1. Specify the optimizer
    - It controls the learning rate
    - The learning rate can greatly affect how quickly weights are computed and how good they are
    - Many optimization algorithms themselves tune the learning rate.
    - There are many options, each with it's own mathematical complexities.
    - So it is good to follow a pragmatic approach of choosing 1 optimization algorithm and use it for most problems.
    - 'Adam' is usually a good choice - It adjusts learning rate as it does gradient descent


2. Loss function
    - "mean_squared_error" is a common choice for regression problemms

## Fit the Model
- Apply backpropagation and gradient descent with your data to update the weights
- Scaling data before fitting further eases optimization, so that each feature on average is similar sized values
    * One common technique is to subtract each feature by it's mean and divide by their standard deviation

## Classification Model
- Here the loss function to be used is **categorical_crossentropy**
- Similar to logloss. The lower the better.
- In the compile step, We add metrics=['accuracy'] to see performance of model at each step.
- The output layer will now have multiple nodes, each corresponding to a possible outcome and will use softmax activation.

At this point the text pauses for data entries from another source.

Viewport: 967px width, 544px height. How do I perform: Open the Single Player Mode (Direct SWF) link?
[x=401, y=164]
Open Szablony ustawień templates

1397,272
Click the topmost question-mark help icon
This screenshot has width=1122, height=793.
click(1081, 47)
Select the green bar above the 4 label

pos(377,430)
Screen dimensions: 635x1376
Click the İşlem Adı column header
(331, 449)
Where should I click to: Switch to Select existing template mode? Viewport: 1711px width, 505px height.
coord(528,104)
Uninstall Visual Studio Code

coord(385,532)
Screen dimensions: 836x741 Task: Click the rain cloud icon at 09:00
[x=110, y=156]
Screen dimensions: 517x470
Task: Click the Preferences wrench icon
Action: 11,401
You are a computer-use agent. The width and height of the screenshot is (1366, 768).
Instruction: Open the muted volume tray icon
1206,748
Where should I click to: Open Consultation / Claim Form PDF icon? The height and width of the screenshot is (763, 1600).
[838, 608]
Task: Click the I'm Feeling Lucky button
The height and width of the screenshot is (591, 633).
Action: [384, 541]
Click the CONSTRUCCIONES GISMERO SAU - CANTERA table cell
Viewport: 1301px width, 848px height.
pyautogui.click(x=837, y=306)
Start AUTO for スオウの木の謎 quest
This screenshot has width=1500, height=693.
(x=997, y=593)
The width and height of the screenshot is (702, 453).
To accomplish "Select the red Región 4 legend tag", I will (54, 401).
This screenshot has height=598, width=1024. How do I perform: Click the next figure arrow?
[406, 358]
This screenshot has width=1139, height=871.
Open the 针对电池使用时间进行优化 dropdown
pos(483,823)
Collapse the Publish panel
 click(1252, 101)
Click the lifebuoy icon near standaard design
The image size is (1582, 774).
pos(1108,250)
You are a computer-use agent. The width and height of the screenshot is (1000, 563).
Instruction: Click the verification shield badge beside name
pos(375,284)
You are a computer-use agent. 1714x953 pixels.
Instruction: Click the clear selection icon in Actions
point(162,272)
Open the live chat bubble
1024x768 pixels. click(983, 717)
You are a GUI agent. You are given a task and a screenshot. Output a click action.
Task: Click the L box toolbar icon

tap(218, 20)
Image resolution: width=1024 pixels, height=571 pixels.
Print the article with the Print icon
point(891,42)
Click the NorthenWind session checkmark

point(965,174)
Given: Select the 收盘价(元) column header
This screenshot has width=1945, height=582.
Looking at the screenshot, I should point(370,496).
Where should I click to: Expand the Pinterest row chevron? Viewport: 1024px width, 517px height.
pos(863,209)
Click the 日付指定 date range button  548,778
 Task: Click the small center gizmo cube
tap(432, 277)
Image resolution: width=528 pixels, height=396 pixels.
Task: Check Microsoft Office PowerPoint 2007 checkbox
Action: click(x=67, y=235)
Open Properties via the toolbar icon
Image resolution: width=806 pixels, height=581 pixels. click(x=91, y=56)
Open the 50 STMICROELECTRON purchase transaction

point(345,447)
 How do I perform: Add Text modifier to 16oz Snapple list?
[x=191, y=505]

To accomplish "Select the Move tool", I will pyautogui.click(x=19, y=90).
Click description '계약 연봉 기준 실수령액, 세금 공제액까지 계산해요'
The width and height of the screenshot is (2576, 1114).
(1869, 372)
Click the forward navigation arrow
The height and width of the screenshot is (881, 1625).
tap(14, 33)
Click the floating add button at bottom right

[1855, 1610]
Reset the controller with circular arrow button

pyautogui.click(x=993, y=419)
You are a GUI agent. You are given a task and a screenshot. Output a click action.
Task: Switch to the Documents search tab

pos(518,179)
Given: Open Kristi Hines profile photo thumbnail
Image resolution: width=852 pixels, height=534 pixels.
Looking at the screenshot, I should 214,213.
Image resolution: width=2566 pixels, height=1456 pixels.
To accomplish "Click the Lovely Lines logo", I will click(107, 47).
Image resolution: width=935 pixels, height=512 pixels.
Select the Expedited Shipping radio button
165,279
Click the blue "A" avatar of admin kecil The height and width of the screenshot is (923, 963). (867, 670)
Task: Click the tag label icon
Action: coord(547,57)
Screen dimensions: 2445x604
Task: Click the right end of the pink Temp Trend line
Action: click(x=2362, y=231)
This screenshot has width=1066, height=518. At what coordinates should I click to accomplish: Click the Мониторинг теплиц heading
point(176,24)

## Using Your Model - Save, Load, Predict
- You can save the model by calling **.save()** method on model.
- Models are saved in **HDF5** format for which **.h5** is the common extension
- We can load the model by calling **load_model()** method from keras.models.
- We can make predictions by calling predict() method and passing the data feature values, it will return the output in a same structure as target that we passed during training. It will list probabilities of each possible outcome.
- We can verify a model structure after loading by calling **.summary()** method on it.

## Model Optimization - Choosing the right architecture and optimization arguments
- Optimization - Hard problem
    * An optimal value of a weight depends on other weights, and we update many weights simultaneously
- We're simultaneously optimizing 1000s of parameters with complex relationships.
- Even if the slope tells us which weights to increase and which ones to decrease, our model may not improve meaningfully.
- A **small learning rate** causes to make such small updates to the weights that the model doesn't really improve materially.
- A **large learning rate** may take us too far in the right direction.
- Adam is a smart optimizer, but still there could be optimization problems
- To understand the effect of learning rate, we can use SGD, where we try out different learning rates from a set.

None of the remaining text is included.